The past few days the weather here in Greece is in a boiling temperature. As i was extracting an archive today i got this alerting message from the syslogd:
Message from syslogd@lee at Fri Jun 20 17:26:17 2008 …
lee kernel: CPU0: Temperature above threshold
Now as you can imagine i was alarmed. I went directly to the box and saw that there was a small rug covering the side of the box. Normaly the heat was growing. I removed the rug and installed a small fan i had for the heat. The problem went away but i thought that there must be a way to monitor your temp. Here is how i did it.
There is a tool called lm-sensors. What it does is that it can monitor the sensors your box has. There are sensors for the CPU temp, the fan RPM’s and several more. This lib monitors them. Here is what you have to do to install it:
- Download the package from a mirror:
apt-get install lm-sensors
- After that run the confoguration tool (just hit enter on any question, the defaults worked fine.)
> sensors-detect
- After the config tool is done you should get something like the following:
To make the sensors modules behave correctly, add these lines to
/etc/modules:
#----cut here----
# I2C adapter drivers
i2c-i801
# Chip drivers
eeprom
it87
#----cut here----
These are the modules you need to load. Load them like this:
modprobe -a i2c-i801 eeprom it87
- After that you are done! Run the small tool that ships with lm-sensors like this:
> sensors
You should get something like the following:
it8712-isa-0290
Adapter: ISA adapter
VCore 1: +1.55 V (min = +0.00 V, max = +4.08 V)
VCore 2: +1.49 V (min = +0.00 V, max = +4.08 V)
+3.3V: +3.23 V (min = +0.00 V, max = +4.08 V)
+5V: +4.33 V (min = +0.00 V, max = +6.85 V)

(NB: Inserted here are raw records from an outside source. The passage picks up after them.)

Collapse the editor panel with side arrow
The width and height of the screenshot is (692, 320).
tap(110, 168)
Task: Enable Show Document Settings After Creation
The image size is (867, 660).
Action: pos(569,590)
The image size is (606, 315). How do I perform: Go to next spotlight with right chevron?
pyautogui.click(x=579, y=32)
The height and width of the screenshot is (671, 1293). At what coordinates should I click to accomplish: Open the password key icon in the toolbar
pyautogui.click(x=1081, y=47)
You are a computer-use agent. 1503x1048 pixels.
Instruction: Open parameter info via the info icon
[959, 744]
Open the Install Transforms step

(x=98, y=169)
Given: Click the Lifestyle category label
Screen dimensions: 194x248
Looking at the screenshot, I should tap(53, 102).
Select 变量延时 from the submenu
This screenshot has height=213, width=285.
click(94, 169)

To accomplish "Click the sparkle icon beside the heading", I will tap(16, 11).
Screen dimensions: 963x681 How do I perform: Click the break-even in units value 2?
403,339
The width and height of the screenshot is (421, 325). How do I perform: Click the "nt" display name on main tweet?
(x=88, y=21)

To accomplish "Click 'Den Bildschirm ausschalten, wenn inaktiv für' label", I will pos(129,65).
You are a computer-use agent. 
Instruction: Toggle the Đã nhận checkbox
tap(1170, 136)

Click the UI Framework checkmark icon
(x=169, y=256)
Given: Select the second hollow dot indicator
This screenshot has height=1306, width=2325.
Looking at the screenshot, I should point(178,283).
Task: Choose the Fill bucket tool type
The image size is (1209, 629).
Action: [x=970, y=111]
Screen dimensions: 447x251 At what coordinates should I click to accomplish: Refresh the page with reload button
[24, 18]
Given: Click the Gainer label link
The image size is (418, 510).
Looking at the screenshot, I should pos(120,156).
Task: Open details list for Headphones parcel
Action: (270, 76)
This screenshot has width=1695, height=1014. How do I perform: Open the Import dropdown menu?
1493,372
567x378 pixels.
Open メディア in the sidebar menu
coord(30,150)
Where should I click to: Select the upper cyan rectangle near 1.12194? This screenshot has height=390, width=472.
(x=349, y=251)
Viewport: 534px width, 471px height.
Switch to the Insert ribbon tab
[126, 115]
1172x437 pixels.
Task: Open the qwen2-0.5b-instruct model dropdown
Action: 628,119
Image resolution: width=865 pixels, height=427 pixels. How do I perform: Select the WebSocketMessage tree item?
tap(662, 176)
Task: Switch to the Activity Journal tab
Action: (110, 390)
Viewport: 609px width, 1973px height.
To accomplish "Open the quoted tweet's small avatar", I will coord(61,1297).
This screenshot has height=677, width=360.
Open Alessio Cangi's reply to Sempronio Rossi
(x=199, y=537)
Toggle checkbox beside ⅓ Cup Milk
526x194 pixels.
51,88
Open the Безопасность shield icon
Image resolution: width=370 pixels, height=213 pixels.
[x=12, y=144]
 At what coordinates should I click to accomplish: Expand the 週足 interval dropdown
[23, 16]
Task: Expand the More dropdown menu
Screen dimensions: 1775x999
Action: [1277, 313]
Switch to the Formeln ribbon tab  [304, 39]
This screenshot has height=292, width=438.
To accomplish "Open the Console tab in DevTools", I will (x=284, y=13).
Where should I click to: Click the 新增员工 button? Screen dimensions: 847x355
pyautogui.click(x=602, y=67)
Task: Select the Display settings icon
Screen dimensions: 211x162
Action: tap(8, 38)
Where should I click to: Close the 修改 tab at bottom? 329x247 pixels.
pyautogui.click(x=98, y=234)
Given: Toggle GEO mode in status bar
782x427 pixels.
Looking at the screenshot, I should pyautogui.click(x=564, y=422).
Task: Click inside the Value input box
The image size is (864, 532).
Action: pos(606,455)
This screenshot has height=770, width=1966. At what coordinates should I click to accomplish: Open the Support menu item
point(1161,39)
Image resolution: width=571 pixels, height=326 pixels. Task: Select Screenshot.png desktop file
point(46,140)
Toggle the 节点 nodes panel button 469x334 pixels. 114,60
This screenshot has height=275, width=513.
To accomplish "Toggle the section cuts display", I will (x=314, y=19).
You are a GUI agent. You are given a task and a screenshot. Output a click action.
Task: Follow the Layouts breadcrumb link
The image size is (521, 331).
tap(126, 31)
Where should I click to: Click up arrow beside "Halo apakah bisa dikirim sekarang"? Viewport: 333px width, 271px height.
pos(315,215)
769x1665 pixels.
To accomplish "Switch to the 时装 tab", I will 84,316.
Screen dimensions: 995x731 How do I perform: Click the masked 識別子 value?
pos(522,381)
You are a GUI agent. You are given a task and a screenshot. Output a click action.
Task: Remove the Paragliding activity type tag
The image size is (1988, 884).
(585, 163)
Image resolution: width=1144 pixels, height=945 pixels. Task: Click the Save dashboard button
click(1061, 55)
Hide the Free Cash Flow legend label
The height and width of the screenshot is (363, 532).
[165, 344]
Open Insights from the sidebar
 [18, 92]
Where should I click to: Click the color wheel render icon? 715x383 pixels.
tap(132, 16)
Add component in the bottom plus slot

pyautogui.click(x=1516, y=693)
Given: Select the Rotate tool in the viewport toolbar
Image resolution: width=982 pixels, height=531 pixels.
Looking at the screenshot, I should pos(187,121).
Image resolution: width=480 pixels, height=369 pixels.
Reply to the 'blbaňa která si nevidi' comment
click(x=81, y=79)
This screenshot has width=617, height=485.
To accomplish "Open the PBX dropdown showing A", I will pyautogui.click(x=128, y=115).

+12V: +12.22 V (min = +0.00 V, max = +16.32 V)
-12V: -13.86 V (min = -27.36 V, max = +3.93 V)
-5V: -1.10 V (min = -13.64 V, max = +4.03 V)
Stdby: +3.66 V (min = +0.00 V, max = +6.85 V)
VBat: +4.08 V
fan1: 3750 RPM (min = 0 RPM, div = 8)
fan2: 0 RPM (min = 0 RPM, div = 8)
fan3: 0 RPM (min = 0 RPM, div = 8)
M/B Temp: +25Β°C (low = +127Β°C, high = +127Β°C) sensor = thermistor
CPU Temp: +25Β°C (low = +127Β°C, high = +127Β°C) sensor = thermistor
Temp3: +64Β°C (low = +127Β°C, high = +127Β°C) sensor = diode
It is as easy as this. From now on running sensors will give you all these details. I would like to note that in your case it may provide less info because your pc might have less sensors.